Already though, he's guaranteed to be funnelling those necessary traits for a jockey, the varied assortment that has been nurtured since he first starting riding out for Lambe, into an onslaught on next year's championship where an injury-free Johnson will be seeking a return to the top. And yet it's clear that Hughes is an improving jockey, his levels of intelligence on horseback and off introducing a subtler edge to his arsenal.
He spoke of taking a more sensible approach recently with the Yorkshire Post which has in turn contributed to his greatest success to date from a racing perspective.
“I didn’t take rides for the sake of it," he explained. "I could have gone further afield more often, but I tried not to be busy so I could stay fresh for as long as possible.
By this time last year, I had had 888 rides and I was absolutely wrecked. I remember just being shattered and that just has not been the case this time around.

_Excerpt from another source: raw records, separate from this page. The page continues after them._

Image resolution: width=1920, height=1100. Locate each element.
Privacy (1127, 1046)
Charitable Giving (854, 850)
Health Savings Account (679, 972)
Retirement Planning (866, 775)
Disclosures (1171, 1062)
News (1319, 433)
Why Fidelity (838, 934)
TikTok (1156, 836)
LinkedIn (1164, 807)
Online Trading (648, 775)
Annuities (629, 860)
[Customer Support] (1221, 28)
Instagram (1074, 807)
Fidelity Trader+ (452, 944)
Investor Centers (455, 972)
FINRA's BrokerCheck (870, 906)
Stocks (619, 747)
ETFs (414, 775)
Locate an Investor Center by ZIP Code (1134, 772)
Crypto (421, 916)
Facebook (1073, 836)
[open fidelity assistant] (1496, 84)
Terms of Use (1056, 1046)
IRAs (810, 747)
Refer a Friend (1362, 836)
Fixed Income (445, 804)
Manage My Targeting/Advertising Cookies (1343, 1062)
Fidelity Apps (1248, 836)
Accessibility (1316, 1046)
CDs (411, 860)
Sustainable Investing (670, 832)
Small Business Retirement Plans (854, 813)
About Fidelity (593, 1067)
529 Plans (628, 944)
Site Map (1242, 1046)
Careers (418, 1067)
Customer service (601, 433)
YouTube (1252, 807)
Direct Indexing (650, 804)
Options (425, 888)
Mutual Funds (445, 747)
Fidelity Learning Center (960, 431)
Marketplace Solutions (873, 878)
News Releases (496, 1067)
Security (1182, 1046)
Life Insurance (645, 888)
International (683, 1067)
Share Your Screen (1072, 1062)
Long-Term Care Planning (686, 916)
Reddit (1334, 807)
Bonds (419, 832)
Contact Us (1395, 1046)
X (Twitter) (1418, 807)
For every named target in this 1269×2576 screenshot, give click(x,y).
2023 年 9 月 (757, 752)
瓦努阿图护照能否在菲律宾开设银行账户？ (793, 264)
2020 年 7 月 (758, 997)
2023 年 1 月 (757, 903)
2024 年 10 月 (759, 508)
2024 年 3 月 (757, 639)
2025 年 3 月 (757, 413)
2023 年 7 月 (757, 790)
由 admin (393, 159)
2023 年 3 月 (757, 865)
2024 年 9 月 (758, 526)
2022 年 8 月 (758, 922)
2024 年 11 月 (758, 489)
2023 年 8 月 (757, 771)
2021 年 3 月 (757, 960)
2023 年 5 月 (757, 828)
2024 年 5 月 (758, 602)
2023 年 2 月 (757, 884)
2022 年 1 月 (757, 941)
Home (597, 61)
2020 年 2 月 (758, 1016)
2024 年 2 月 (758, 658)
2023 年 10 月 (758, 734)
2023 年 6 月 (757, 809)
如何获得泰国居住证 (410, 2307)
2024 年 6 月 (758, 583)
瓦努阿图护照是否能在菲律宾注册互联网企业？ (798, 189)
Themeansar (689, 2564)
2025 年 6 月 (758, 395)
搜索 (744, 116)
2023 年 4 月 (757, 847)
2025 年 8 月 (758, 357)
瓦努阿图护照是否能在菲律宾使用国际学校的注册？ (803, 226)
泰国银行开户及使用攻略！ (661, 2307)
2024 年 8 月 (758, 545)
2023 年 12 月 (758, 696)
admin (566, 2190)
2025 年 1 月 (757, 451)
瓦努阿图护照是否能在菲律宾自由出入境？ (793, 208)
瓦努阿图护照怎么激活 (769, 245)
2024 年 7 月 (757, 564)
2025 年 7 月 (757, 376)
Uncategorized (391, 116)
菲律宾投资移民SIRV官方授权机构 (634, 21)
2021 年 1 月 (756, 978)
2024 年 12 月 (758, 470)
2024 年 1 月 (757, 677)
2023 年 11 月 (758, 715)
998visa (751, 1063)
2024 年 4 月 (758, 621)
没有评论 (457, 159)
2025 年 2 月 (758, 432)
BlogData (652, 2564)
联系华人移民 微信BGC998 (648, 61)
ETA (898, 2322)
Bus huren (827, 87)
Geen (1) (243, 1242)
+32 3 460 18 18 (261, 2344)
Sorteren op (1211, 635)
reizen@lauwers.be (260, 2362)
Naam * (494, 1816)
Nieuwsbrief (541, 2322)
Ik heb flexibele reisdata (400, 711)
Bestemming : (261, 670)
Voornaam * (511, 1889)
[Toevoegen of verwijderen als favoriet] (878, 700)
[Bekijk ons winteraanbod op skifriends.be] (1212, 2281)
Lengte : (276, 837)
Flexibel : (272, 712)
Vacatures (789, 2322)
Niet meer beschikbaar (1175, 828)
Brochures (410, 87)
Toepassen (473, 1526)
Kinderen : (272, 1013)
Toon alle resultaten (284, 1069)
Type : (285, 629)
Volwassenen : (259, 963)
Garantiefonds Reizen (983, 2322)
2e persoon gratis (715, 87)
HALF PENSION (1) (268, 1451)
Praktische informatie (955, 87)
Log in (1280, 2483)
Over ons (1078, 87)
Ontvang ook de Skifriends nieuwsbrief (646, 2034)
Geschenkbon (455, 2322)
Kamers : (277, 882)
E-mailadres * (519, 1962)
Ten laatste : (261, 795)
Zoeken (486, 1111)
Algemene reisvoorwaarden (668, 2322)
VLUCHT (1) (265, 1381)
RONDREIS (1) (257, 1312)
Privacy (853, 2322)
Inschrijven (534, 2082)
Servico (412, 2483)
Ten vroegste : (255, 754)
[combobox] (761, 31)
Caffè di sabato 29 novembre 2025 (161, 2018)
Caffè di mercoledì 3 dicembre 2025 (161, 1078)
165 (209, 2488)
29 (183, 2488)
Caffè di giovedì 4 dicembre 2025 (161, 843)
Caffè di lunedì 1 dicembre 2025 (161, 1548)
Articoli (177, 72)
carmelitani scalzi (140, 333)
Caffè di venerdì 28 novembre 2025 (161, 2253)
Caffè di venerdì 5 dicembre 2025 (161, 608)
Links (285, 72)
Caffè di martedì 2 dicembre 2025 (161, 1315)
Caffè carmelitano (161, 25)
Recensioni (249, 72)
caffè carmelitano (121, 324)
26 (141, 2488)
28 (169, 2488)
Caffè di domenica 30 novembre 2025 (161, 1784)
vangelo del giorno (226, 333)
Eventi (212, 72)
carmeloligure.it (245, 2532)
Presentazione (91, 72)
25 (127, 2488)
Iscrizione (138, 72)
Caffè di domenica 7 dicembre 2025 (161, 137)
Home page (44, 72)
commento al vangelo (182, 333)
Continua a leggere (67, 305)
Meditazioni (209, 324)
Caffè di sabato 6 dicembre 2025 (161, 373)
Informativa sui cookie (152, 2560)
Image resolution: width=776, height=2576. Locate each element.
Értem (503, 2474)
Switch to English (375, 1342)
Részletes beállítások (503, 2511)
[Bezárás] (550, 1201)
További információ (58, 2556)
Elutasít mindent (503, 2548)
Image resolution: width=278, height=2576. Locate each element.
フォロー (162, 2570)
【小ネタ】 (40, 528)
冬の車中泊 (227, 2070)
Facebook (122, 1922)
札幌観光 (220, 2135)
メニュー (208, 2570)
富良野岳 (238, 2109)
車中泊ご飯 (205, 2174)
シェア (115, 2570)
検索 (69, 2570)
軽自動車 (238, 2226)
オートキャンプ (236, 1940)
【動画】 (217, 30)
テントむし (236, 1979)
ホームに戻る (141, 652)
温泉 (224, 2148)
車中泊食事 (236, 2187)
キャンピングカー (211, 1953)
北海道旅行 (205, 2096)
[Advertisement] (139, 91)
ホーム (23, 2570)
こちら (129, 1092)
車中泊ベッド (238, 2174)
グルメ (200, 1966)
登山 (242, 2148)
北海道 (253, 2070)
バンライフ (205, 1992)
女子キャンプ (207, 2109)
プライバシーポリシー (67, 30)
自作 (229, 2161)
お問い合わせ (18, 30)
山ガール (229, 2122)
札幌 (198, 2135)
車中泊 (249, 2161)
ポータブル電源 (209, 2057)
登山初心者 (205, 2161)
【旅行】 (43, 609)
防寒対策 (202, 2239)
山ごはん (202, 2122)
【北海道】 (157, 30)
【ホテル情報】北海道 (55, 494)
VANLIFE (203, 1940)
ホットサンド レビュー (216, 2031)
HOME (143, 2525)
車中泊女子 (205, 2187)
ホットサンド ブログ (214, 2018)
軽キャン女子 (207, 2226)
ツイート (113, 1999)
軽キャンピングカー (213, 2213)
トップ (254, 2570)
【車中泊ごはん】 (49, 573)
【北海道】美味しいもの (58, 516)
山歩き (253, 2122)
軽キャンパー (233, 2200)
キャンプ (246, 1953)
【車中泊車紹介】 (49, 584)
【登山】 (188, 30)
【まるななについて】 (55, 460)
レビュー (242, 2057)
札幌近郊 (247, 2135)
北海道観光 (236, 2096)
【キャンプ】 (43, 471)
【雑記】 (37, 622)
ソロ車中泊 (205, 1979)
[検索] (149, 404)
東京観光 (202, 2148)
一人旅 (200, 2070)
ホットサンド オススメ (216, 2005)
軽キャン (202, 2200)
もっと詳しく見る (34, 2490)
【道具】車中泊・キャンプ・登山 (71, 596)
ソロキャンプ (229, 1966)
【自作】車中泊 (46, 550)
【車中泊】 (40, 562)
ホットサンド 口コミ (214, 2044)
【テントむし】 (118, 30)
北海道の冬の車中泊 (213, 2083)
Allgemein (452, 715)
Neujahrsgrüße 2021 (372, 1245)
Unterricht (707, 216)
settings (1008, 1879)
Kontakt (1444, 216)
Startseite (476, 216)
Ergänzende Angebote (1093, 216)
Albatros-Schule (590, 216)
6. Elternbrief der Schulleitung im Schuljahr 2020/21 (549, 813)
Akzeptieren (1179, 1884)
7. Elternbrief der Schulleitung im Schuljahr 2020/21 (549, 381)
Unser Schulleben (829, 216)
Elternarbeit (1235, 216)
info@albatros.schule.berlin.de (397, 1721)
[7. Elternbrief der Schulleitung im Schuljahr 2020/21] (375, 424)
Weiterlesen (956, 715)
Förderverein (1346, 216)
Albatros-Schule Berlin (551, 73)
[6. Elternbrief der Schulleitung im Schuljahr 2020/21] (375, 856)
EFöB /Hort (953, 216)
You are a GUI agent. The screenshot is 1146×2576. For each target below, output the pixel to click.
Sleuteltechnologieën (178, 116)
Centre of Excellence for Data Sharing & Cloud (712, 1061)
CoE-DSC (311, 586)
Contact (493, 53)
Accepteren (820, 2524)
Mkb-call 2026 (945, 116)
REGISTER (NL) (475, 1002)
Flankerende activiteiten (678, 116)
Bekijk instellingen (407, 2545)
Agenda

Indeed. This year he got the leg up on 716 rides, picking and choosing and keeping enough in the tank to finish in front. It's what all the best do and the name Hughes is finally, at the absolute least, being uttered in the conversation as the best in the business. As a champion, less is an injustice.
His day spraying champagne beneath the famous Sandown canopy is put on hold for now, though that, in perspective, is a matter of insignificance.
He'll be back chasing winners in the autumn.